ROBERT S. ODELL & COMPANY et al., Respondents.
Civ. No. 13974.
California Court of Appeals. Second Dist., Div. Three.
Feb. 29, 1944.Baldwin Robertson for Appellants.
Freston & Files and John L. Mace for Respondents.
BISHOP, J. pro tem.
No objection can rightfully be made to the facts that but one notice of appeal was filed, one clerk's and one reporter's transcript certified, and that one set of briefs covers all the problems that the parties have presented, so long as it is kept clearly in mind that two distinct orders have been appealed from, made over a month apart and by different trial judges, and that the record before the one judge was quite different from that before the other. We shall follow the precedent set by the parties, by passing upon both appeals in one opinion, and that set by the trial judges, by holding adversely to the plaintiffs, who are the appellants.
Appeal from Order re Costs.
Plaintiffs' first appeal is from an order denying two motions they had made: the one, a motion to strike the bill of costs on appeal amounting to $1,021.35, as to all of the defendants, other than the defendant State Guaranty Corporation; the other, to reduce the item for the reporter's transcript to $428. "Said motion," the "notice to tax costs," announced, referring to the two motions which we have mentioned, "will be made upon the ground that none of the defendants other than State Guaranty Corporation paid any part of the items included in said cost bill, and upon the ground that the reporter's transcript and a copy thereof did not cost in excess *81 of $428.00." Obviously, the ground first mentioned is applicable alone to the motion to strike, the second ground applies only to the motion to tax costs at a lower figure than that claimed in the cost bill.
The cost bill here involved was verified by Ralph E. Lewis, who averred: "I am one of the attorneys of the parties who claim costs herein, and as such am better informed than such parties, or than any of my associate counsel herein, relative to the costs and disbursements mentioned within; to the best of my knowledge and belief the items in the within memorandum of costs and disbursements are true and correct and have been necessarily incurred in this cause. ..." The items in the cost bill were all for expenditures normal to an appeal; filing fees; costs of clerk's transcript; $100 for briefs that cost in excess of that ceiling price; and "Reporter's Transcript $825.35."

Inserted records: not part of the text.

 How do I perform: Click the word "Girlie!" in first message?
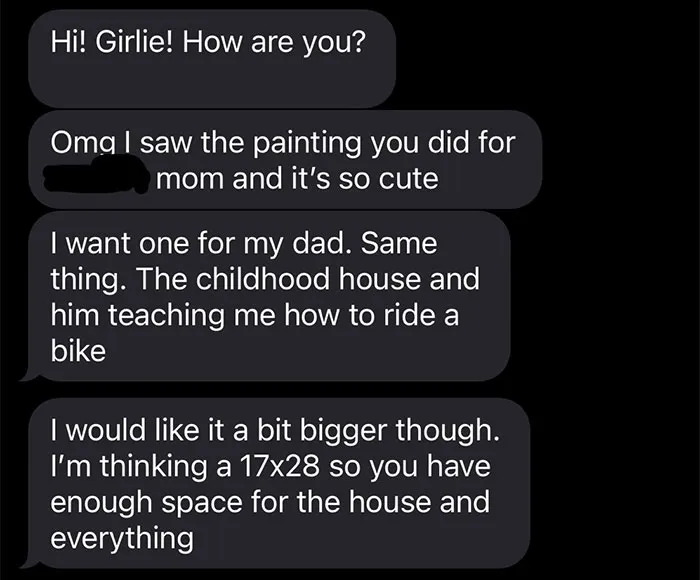[134, 42]
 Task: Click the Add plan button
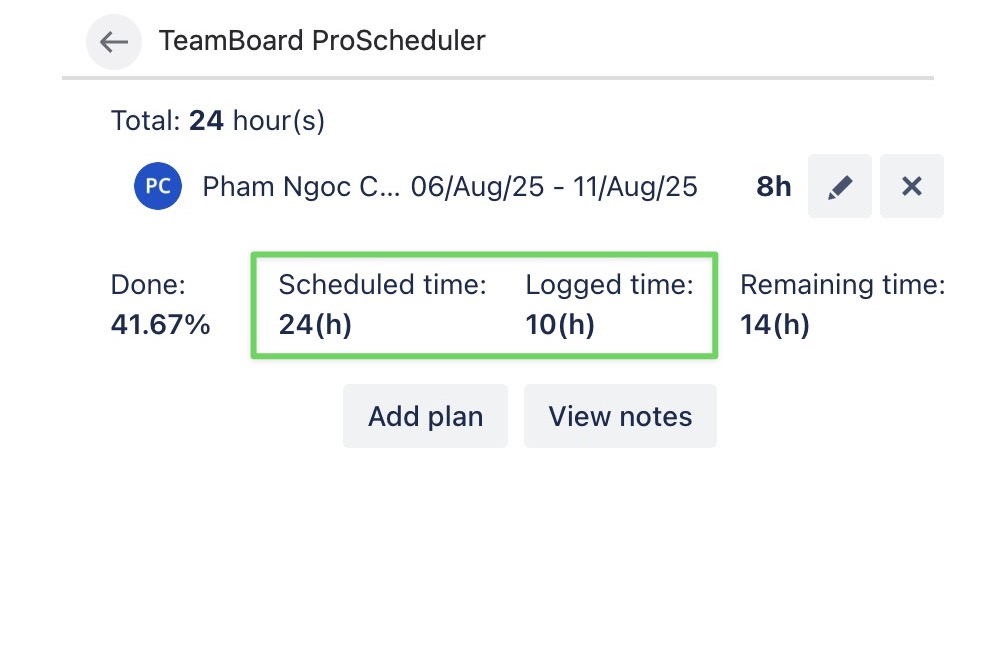(x=425, y=416)
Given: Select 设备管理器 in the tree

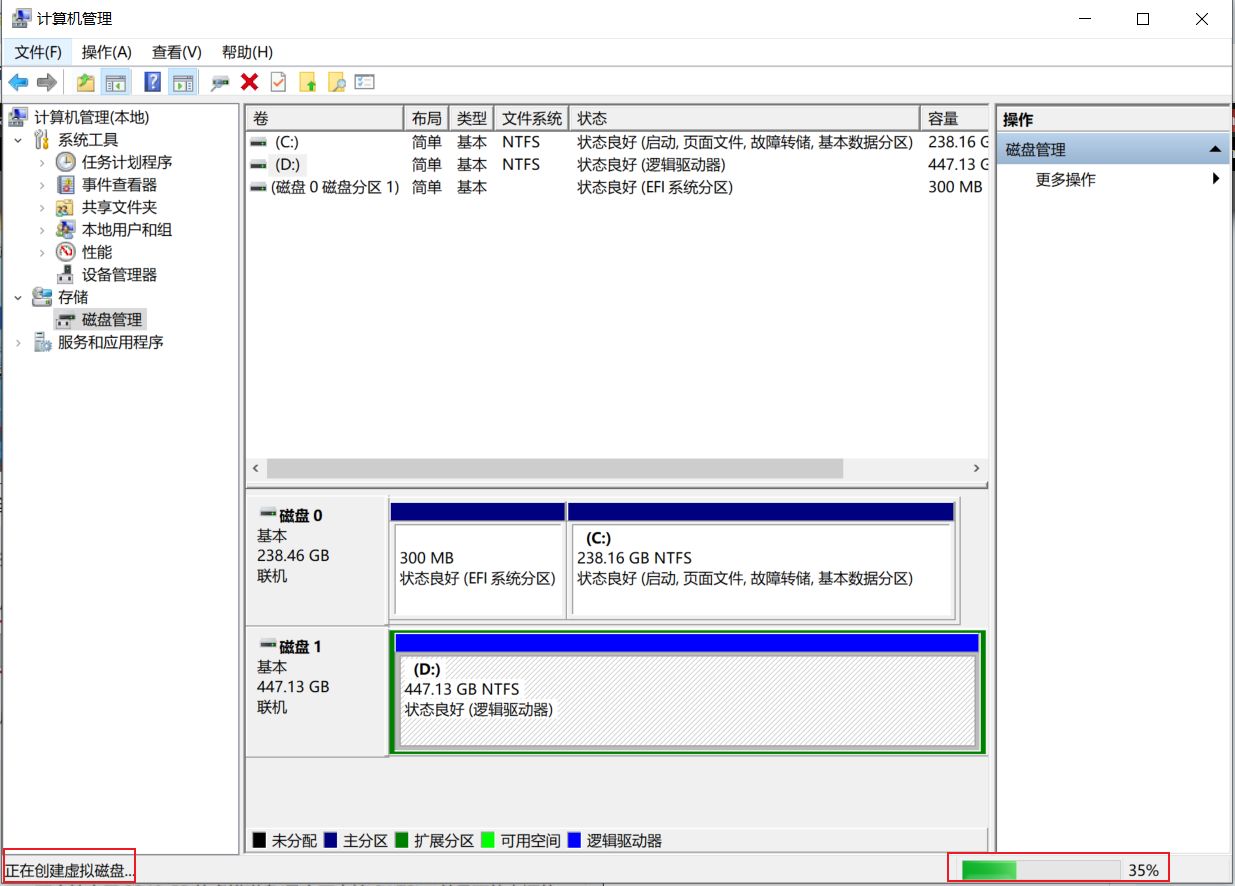Looking at the screenshot, I should (x=119, y=275).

[1] Plaintiffs' contention that their motion to strike should have been granted, is premised upon two propositions: first, that a party is entitled to his costs on appeal only in such amounts as he himself has actually paid out; and, second, that the State Guaranty Corporation had advanced all of the costs on appeal in this case; the other defendants had paid none of them. The last proposition does not appear to be established. We have noted the nature of the items of the cost bill and the manner of its verification. The provisions of section 1034, Code of Civil Procedure, and of the preceding section to which it refers, were satisfactorily complied with (Stafford v. Hill (1923), 63 Cal.App. 15, 16 [217 P. 766]; Rosenfield v. Vosper (1943), 57 Cal.App.2d 605, 607, 608 [134 P.2d 529, 135 P.2d 579]) and a prima facie case for costs on appeal was made on behalf of the defendants, which the plaintiffs had the burden of overcoming. (Wilson v. Nichols (1942), 55 Cal.App.2d 678, 682 [131 P.2d 596]; Rosenfield v. Vosper, supra, and cases cited.) Plaintiffs' only effort to support their contention was by way of an affidavit, which did not allege even that the affiant had received any information about the matter, but only that "I have reason to believe and do believe, and on information and belief allege, that all of the sums demanded in the cost bill ... to the extent that any of said sums were expended, were paid and expended by State Guaranty Corporation only, and that no part of any item set forth in said cost bill was paid directly *82 or indirectly by any of the individual defendants." This affidavit was quite insufficient to overcome defendants' prima facie case, [2] for where an affidavit is to serve as evidence those portions which are made on information and belief have no evidentiary value. (Gay v. Torrance (1904), 145 Cal. 144, 151 [78 P. 540]; Kellett v. Kellett (1934), 2 Cal.2d 45, 48 [39 P.2d 203].) Plaintiffs themselves recognize this principle, for they criticize a statement in the defendants' counteraffidavit as "meaningless" for the reason that "it is upon information and belief and does not reach the dignity of evidence."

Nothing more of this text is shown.